YOUR ASSIGNMENT:
Everything from the line containing "Instruction: Open Policy" through the end of the entries should be transcribed exactly. Leave out all other lines.

LISTED RECORDS:
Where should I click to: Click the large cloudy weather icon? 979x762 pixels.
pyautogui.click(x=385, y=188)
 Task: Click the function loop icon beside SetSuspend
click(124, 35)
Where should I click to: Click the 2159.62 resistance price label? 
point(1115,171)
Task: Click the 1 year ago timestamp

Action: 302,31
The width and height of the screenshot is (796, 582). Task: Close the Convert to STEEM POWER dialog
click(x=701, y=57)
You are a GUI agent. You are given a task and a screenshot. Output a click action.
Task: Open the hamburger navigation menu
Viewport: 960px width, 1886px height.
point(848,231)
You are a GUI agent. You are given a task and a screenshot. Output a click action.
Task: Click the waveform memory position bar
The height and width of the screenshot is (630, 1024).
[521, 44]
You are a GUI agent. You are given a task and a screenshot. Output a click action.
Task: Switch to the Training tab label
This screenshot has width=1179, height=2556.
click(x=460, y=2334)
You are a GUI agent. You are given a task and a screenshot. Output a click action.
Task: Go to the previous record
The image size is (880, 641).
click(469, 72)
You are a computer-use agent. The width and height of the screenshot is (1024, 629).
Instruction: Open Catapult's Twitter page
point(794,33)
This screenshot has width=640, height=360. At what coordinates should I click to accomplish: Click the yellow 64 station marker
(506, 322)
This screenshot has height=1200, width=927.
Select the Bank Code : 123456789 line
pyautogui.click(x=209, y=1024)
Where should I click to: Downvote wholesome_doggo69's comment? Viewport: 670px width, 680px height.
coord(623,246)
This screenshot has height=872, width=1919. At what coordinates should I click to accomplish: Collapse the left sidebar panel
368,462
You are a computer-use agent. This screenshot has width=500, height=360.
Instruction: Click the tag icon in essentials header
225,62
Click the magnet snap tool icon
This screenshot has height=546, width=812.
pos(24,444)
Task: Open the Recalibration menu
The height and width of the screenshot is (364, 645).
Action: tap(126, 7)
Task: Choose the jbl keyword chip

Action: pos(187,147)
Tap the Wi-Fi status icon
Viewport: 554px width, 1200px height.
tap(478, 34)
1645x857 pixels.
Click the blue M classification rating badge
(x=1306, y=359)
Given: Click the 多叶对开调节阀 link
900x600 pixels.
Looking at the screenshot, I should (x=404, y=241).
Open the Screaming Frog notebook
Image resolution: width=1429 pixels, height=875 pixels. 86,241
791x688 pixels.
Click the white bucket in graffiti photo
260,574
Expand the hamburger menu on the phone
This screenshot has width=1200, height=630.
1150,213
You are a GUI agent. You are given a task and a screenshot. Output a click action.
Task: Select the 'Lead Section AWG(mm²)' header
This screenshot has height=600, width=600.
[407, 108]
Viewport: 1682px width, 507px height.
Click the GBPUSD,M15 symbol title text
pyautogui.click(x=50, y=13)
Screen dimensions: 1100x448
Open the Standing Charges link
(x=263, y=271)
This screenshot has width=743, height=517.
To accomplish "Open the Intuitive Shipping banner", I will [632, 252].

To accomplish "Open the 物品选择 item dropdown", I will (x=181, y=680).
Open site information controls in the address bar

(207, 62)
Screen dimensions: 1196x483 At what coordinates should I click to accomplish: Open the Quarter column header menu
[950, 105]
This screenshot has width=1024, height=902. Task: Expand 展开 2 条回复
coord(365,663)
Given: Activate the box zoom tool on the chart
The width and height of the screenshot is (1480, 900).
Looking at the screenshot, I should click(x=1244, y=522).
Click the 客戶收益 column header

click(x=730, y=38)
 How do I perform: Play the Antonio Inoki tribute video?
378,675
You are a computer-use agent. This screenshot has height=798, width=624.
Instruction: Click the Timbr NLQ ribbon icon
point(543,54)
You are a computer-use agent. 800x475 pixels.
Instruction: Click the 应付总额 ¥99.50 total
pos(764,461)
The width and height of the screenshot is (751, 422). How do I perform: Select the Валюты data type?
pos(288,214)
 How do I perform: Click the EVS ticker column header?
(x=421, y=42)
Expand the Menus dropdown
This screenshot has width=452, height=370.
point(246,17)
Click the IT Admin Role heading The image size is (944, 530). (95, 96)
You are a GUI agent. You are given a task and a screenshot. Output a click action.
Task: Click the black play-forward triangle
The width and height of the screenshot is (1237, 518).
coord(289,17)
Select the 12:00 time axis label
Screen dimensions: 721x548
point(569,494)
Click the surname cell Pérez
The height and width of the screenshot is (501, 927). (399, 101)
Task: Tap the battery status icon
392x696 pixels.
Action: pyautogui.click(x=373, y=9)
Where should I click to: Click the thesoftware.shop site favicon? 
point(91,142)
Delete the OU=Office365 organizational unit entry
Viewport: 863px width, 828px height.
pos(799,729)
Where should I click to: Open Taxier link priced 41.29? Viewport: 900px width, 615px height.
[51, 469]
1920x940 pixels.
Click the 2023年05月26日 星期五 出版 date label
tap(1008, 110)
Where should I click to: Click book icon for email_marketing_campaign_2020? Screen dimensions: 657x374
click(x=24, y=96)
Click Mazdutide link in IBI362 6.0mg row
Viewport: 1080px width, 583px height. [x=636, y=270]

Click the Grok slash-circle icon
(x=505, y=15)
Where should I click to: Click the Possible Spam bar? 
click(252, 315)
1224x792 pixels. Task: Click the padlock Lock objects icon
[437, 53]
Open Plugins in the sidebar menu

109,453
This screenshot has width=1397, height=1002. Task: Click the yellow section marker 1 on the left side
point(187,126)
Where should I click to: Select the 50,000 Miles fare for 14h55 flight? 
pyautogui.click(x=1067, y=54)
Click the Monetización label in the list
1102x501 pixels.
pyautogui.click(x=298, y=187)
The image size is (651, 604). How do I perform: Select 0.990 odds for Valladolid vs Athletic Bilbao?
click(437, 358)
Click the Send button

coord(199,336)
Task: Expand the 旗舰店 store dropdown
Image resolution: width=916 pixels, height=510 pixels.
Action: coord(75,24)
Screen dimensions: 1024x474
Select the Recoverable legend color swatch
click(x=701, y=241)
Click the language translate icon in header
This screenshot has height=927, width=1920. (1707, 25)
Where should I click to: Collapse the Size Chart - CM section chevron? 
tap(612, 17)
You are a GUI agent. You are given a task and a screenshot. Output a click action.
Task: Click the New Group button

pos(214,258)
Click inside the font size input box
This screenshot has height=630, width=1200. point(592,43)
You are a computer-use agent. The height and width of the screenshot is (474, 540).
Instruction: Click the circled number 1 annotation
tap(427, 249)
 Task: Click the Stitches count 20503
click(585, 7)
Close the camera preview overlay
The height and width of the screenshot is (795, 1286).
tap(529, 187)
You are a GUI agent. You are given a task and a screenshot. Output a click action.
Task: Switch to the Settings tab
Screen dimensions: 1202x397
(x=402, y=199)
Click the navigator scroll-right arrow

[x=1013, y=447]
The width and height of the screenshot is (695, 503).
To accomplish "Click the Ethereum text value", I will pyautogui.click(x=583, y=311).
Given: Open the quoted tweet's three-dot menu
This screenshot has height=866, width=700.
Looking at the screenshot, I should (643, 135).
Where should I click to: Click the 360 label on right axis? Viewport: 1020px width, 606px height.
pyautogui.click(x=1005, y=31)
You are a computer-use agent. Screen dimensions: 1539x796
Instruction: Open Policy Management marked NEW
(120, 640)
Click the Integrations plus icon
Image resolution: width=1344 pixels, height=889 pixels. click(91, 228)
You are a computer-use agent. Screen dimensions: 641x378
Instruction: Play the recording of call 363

SOLUTION TO THE PROBLEM:
Instruction: Open Policy Management marked NEW
(120, 640)
Click the Integrations plus icon
Image resolution: width=1344 pixels, height=889 pixels. click(91, 228)
You are a computer-use agent. Screen dimensions: 641x378
Instruction: Play the recording of call 363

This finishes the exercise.